# Breaking blades



## ALBeam (Feb 5, 2013)

I recently got a Skil 16" Scroll Saw and am having trouble with blades breaking. i've adjusted the tension with no change. They all break at the same place, just as the teeth begin at the top of the blade. Could this just be cheap blades or something out of sync with the saw itself?


----------



## jordanp (Feb 1, 2013)

Normally when i break blades in my scroll saw it is because I have it overtightened, or i'm applying too much pressure when cutting thicker stock. I would maybe try another brand/package of blades and rule that out.


----------



## oldwormy (Mar 23, 2013)

You can over tighten the clamps and break blades. More tension is better than less. Since it is breaking at the holder maybe the top holder is out of line. Put a blade in the top without putting it in the bottom and see if the blade tilts to one side or the other.

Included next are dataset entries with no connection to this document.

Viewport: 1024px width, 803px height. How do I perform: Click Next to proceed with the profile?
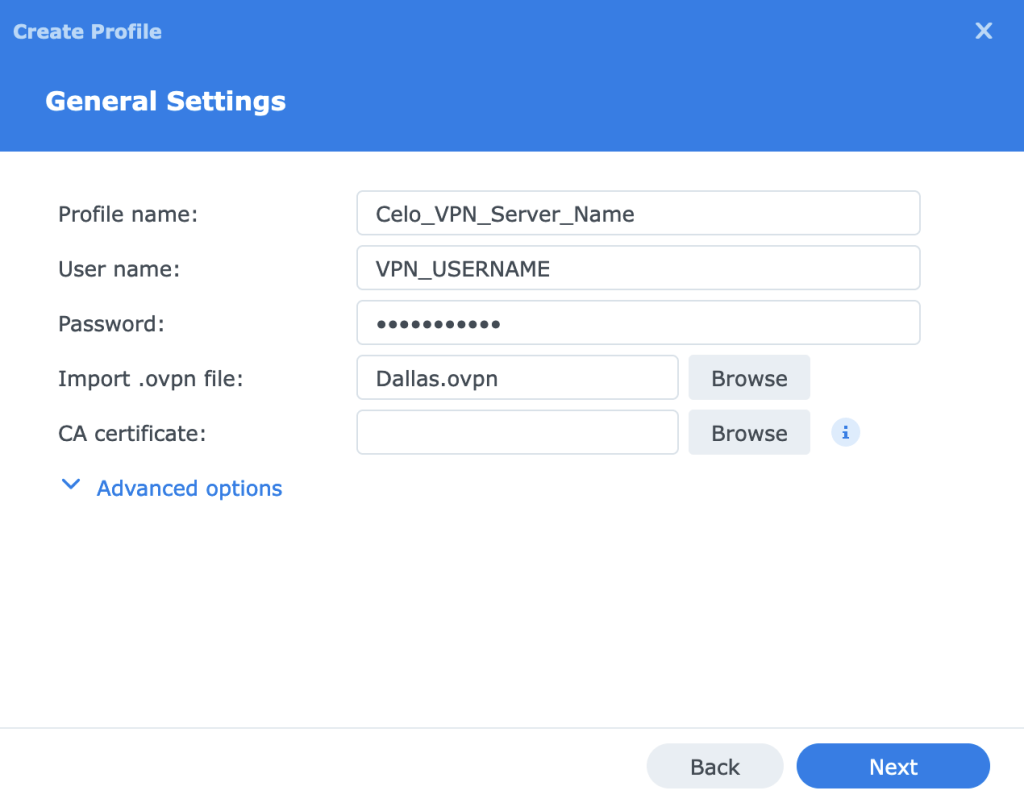click(893, 766)
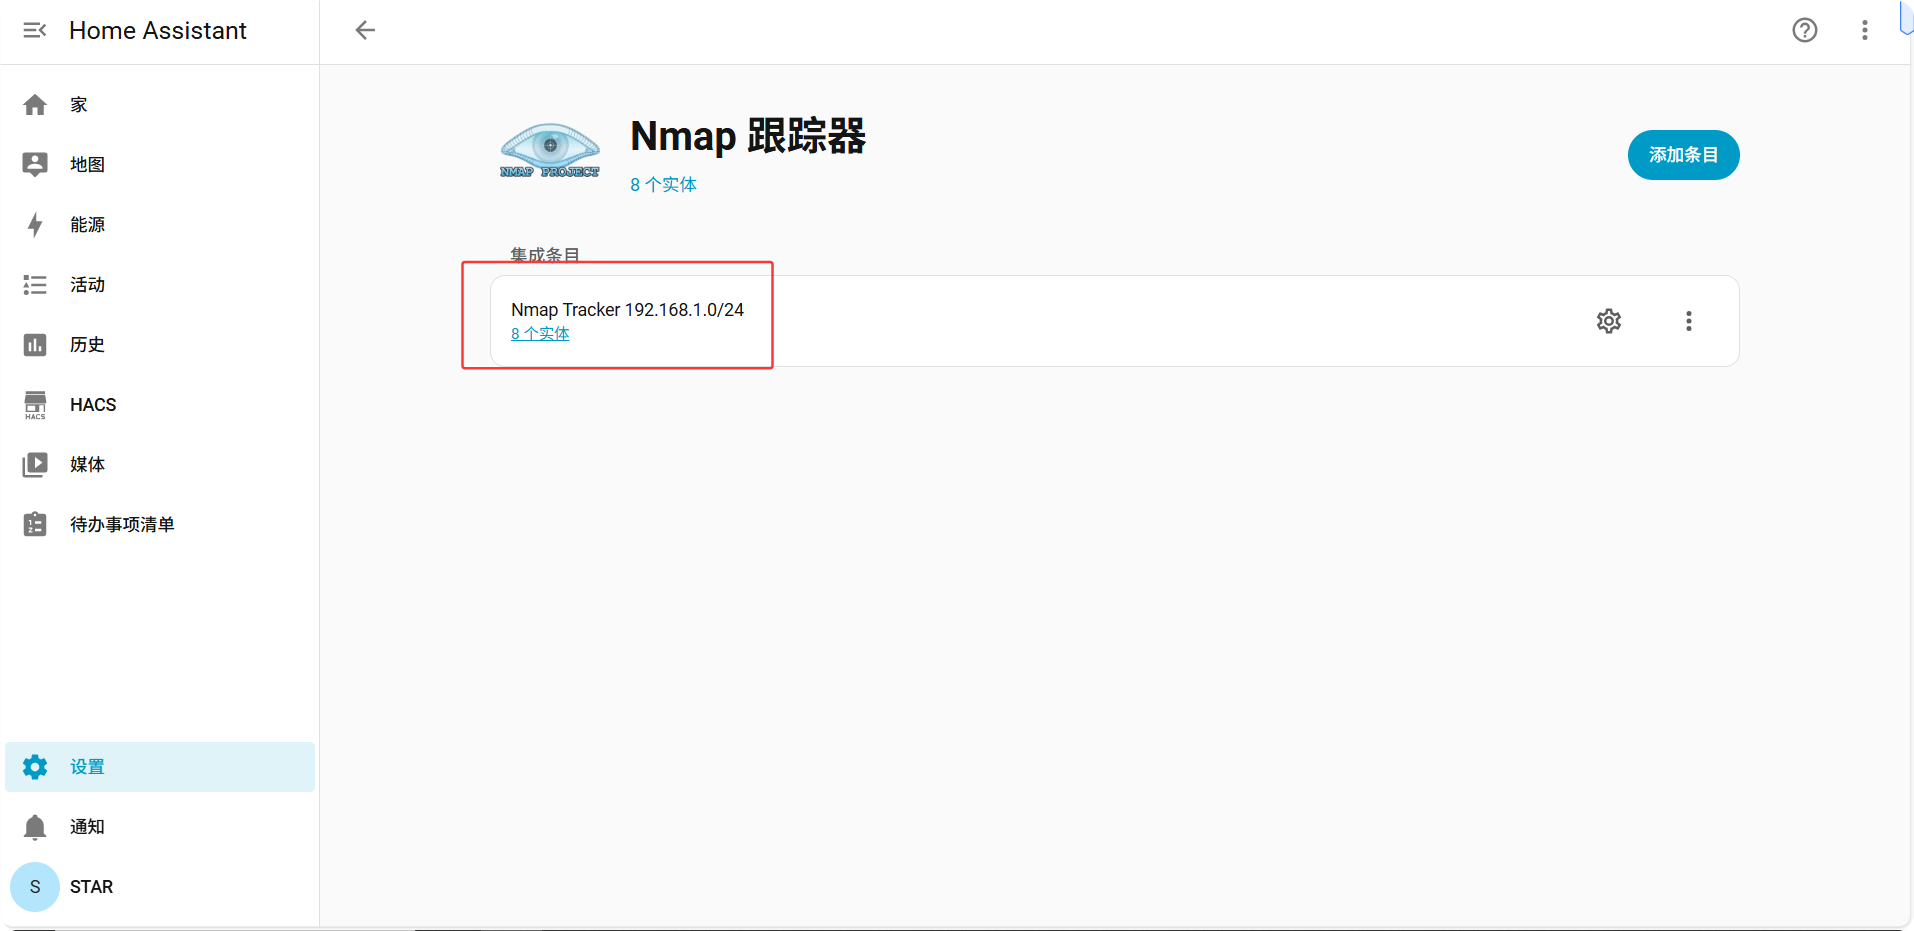This screenshot has width=1914, height=931.
Task: Open the top-right three-dot overflow menu
Action: [x=1864, y=30]
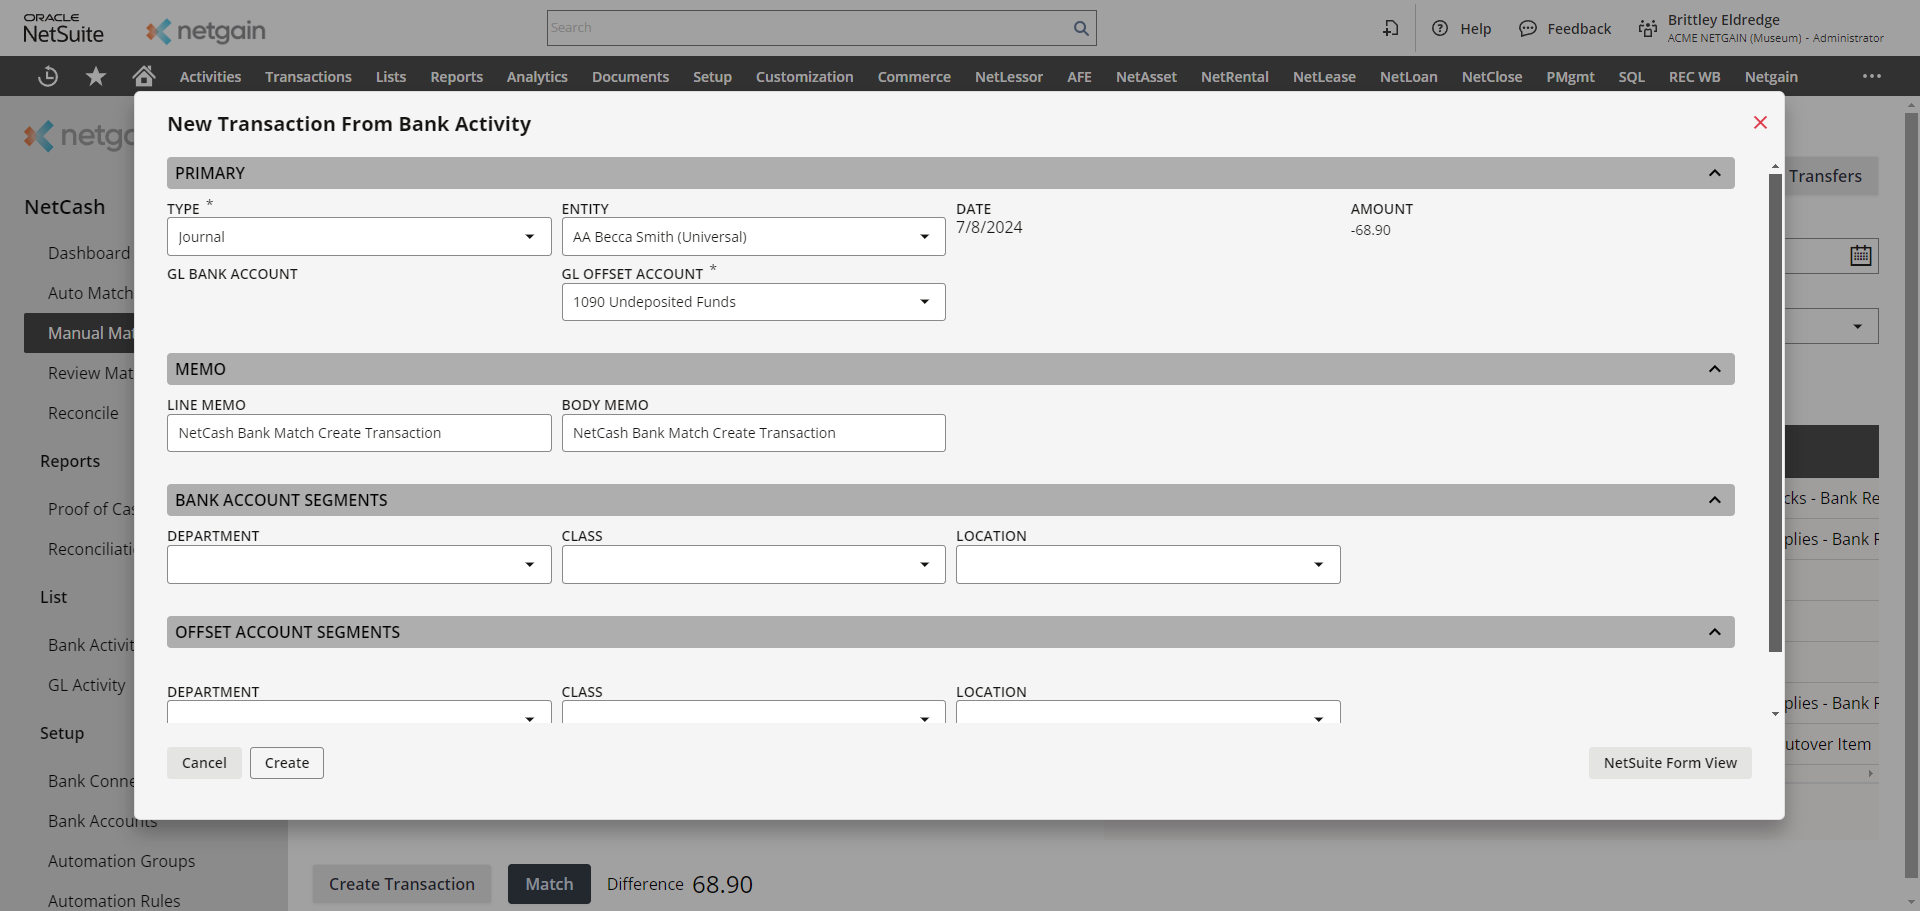
Task: Collapse the PRIMARY section
Action: pyautogui.click(x=1714, y=173)
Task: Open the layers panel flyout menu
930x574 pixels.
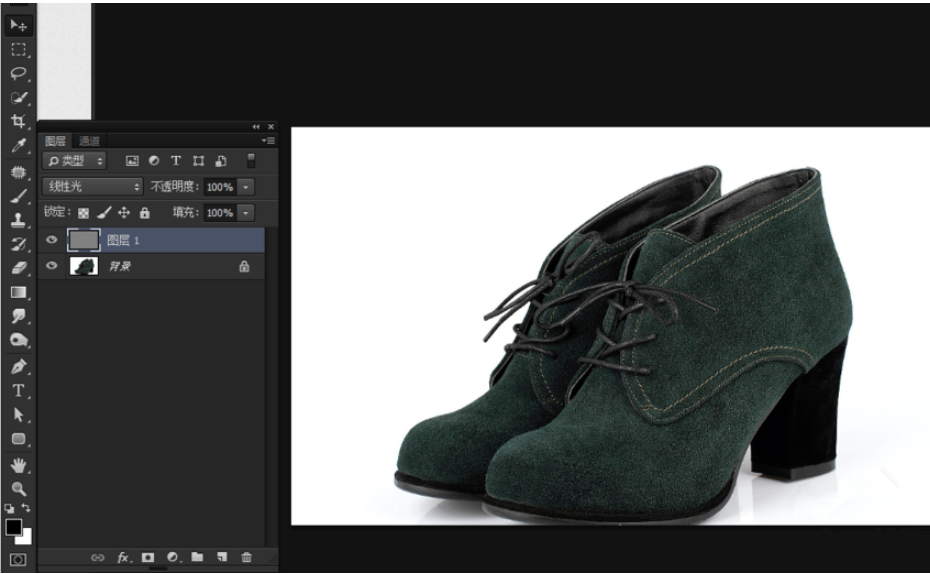Action: pyautogui.click(x=269, y=141)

If so, the clamp screws need work.


----------



## distrbd (Sep 14, 2011)

Or you blade are dull and you are forcing the wood against it to cut,you know scroll saw blades get dull after 1/2 hour of use ,depending on the type/thickness of the wood .
I think you should try Flying Dutchman blades,start with Polar #3 and tension it well ,adjust the speed accordingly and you'll be good to go.


----------